One-hundred days and close to
4,500 miles into a cross-country bicycle trip, Rob Greenfield sat in
Arms Park, waiting for his next drink of water to be ready.
The
trip began April 20, in San Francisco and rolled into New Hampshire last
week after a bicycle trek from Boston to Nashua. On Saturday night, he
completed the leg from Nashua to Manchester, where he spent much of the
100th day of his journey at Arms Park, sitting by the Merrimack River
while his water jug filled with water leaking from a fire hydrant
several blocks away at the Manchester YMCA.
The idea of a trip
across the country to demonstrate the ability to survive while using
fewer natural resources was born of a month Greenfield spent living off
the land in Hawaii on $750.
Based
on that experience, Greenfield developed ground rules for a
cross-country bike trip intended to encourage people to waste less by
showing what one man could accomplish even with very strict standards
for consumption.
"I would be living off the grid, not using
elecricity from on the grid, not using water from on the grid not buying
packaged food," Greenfield said. "The idea was to take something of a
step backward, not to the caveman days but to the point where we weren't
wasting our resources so much."
On
a bicycle with a frame made in Africa of bamboo attached with joints
made of molded ficus bark and an epoxy, Greenfield set off from San
Francisco in April with an itinerary that would take him across the
country's wilderness and plains as well as its cities and suburbs.
The
most difficult legs of the journey were across state Highway 50 in
Nevada, often referred to as the "loneliest road in America," where even
in spring, survival was a challenge.
"I had only a 40-degree
sleeping bag and it got down to 18 degrees," Greenfield said. "I would
make a fire in an aluminum pan and bring the coals into my tent with
me."
Biking across
the plains of Kansas, where the geography provides no break to the
winds that sweep the flatlands, was also daunting.
"You have this
flatland in front of you and you're looking at it and thinking 'I can
pedal that' but the wind just pushes you backward," he said.
Greenfield's bicycle pulled a small bike trailer in which he kept his
supplies, including two solar panels used to power a laptop computer.
The computer helped Greenfield market his ideas, with publicity, fund-raising efforts and the inevitable cute marketing slogans.
His
journey across Iowa was done with the bicycle seat removed to "stand up
for sustainability." He spent no money across Pennsylvania under the
slogan "Penniless in Pennsylvania" to highlight the benefits of re-use
over disposability.
In
New York, he called it "drip by drip," surviving the summer's worst
heat wave by drinking only from leaking public water sources.
For
most of the trip, his drinking water came from rivers, ponds and
rainwater — aided by a $375 portable water purification device.
Waste
was composted, buried or recyled.

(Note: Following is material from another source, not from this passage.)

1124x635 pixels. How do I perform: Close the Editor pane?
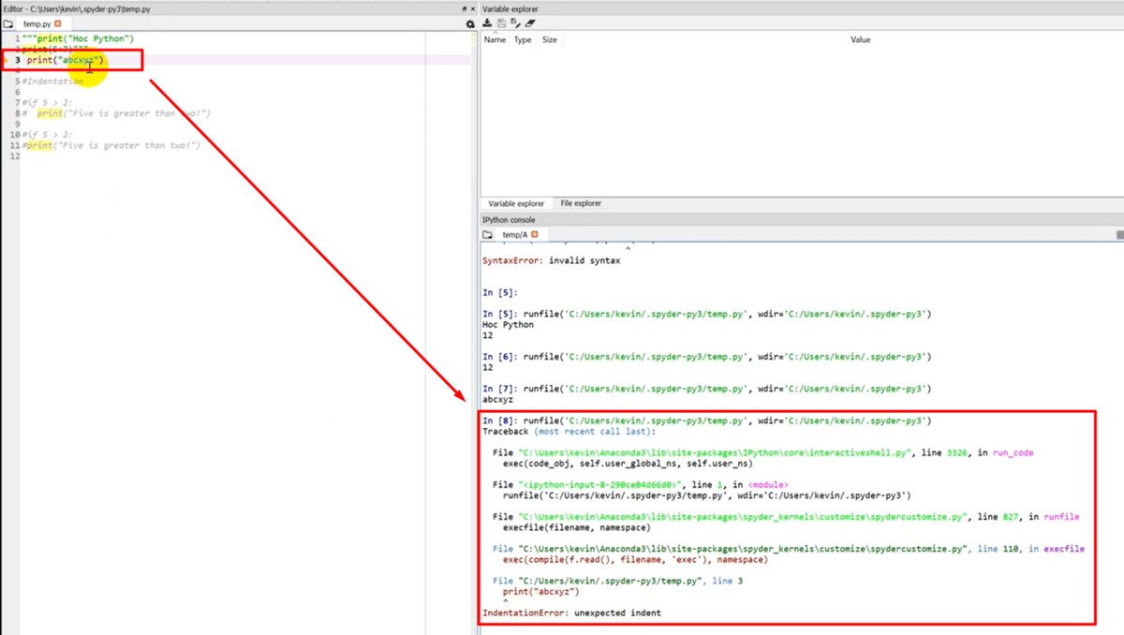pos(474,8)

Non-recyclable items, such as
wrappers from new tires he needed for the bicycle, were saved.
Greenfield said he had accumulated just one pound of trash in his
hundred-day journey.
While
in New Hampshire, Greenfield allowed himself an exception to his
off-the-grid lifestyle and bought peanut butter and bagels.
From
Manchester, Greenfield was to set off on the final 150-mile leg of his
journey, with arrival in Waitsville, Vt. on Thursday.
Reflecting
on the trip on a warm summer day, Greenfield said he hoped that by
writing and blogging about it, he would inspire some to roll back their
consumption of non-recyclables and waste of natural resources.
"What
I'd like to show is that I'm personally living an extreme lifestyle to
show just how far it can go," he said. "But I think I demonstrate
simple, easy things that anyone can do to cut back on their
consumption."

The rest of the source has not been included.